The FAS noted that the Pharmacy Register includes registration of a medicinal preparation Nilotinib protected by Russian Patent No. 2348627 owned by Novartis (the complainant). Mamont Pharma (the respondent) put on the market a certain amount of Nilotinib. The registration certificate for that medicine had been earlier obtained by Nativa. FAS cited Article 4 of the Law on Circulation of Pharmaceuticals according to which there is an original medicine with a new active substance and a reproduced medicine that has the same qualitative and quantitative composition equivalent to the referenced medicine, which is bio-equivalent.
Clinical tests confirmed that Nilotinib and Nilotinib-nativ are bio-equivalents. The FAS recalled that the earlier court judgment of 2017 had found that patent No 2348627 belonging to Novartis had been used by Nativa in the medicine Nilotinib-nativ. The court ruled at that time that Nativa should not use Nilotinib-nativ until expiration of the Patent No. 2348627 in 2023.
Mamont Pharma argued that the ban concerned a different business entity (Nativa) and a different medicine (Nilotinib-nativ). Its registration certificate was also different. The FAS rejected that argument. The FAS had earlier sent an inquiry to the Health Ministry regarding the registration certificate. The Ministry stated that that the registration certificate confirmed registration of one medicinal preparation regardless of changes made in the documents on file. The changes were of purely administrative character and did not concern materials, production processes, specifications, etc.
Hence the FAS drew a conclusion to the effect that both medicines, Nilotinib-nativ and Nilotinib, are the same medicinal preparation.
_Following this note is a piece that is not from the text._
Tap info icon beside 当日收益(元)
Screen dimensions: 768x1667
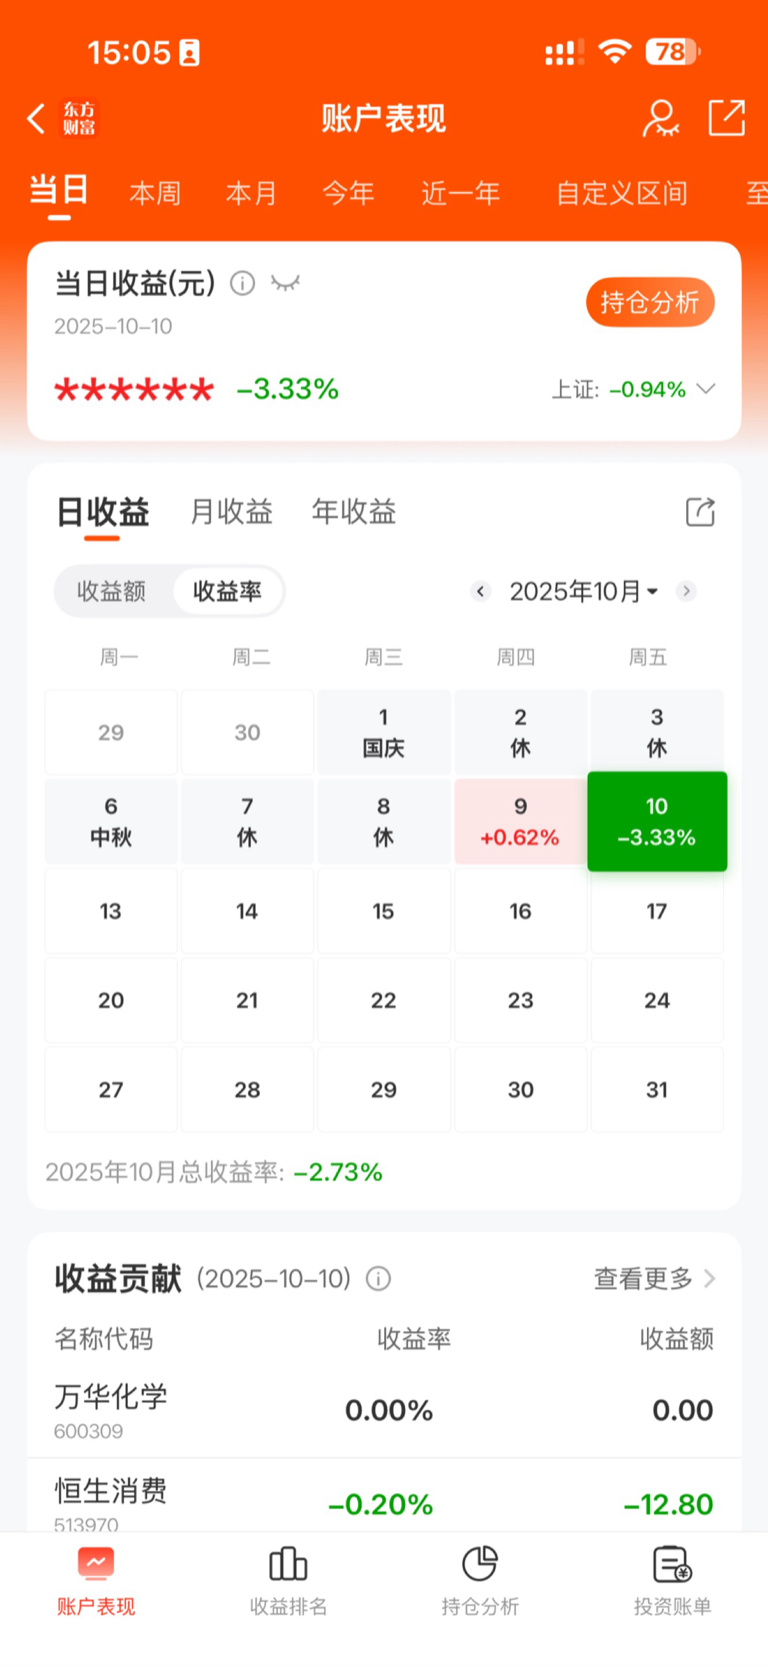(x=243, y=284)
Therefore, the previously imposed ban on the use of Nilotinib-nativ was also valid for Nilotinib.
According to Article 4 of the Competition Law, unfair competition means any actions of business entities aimed at obtaining advantages during entrepreneurial activities. Article 14.5 forbids unfair competition involving unlawful use of the intellectual property of other persons.
Further, the FAS concluded that the complainant and the respondent are competitors on the market. It is not important that within the framework of this case the complainant and the patent owner are different companies. The respondent argued that it and Novartis (the patent owner) are not competitors (which is true - its competitor is Novartis Pharma, the Russian company). The FAS dismissed that argument stating that any person may complain against violation of the Antimonopoly Law. The complainant is the competitor so it has the right to raise this issue.
The FAS stated that the respondent was selling Nilotinib definitely knowing that it infringes Novartis's rights in Patent No. 2348627.
The FAS concluded that the actions of the respondent contained all the characteristics of unfair competition: it sought to obtain advantage as a result of its activities. It violated provision 10.bis of the Paris Convention forbidding any act of competition contradicting honest practices. Those actions could cause damage to the patent owner and reduce its sales of the medicine.
In conclusion, the FAS considered the activities of Mamont Pharma to be unfair competition and issued a writ forbidding the production and sale of Nilotinib.
It is worth noting that FAS did not restrain itself by absolutely formal considerations stated by the court in March 2021. It applied common sense without stretching the law. Even though the involvement of the FAS in disputes concerning intellectual property seems somewhat unusual, we can only welcome its initiatives to protect IP rights.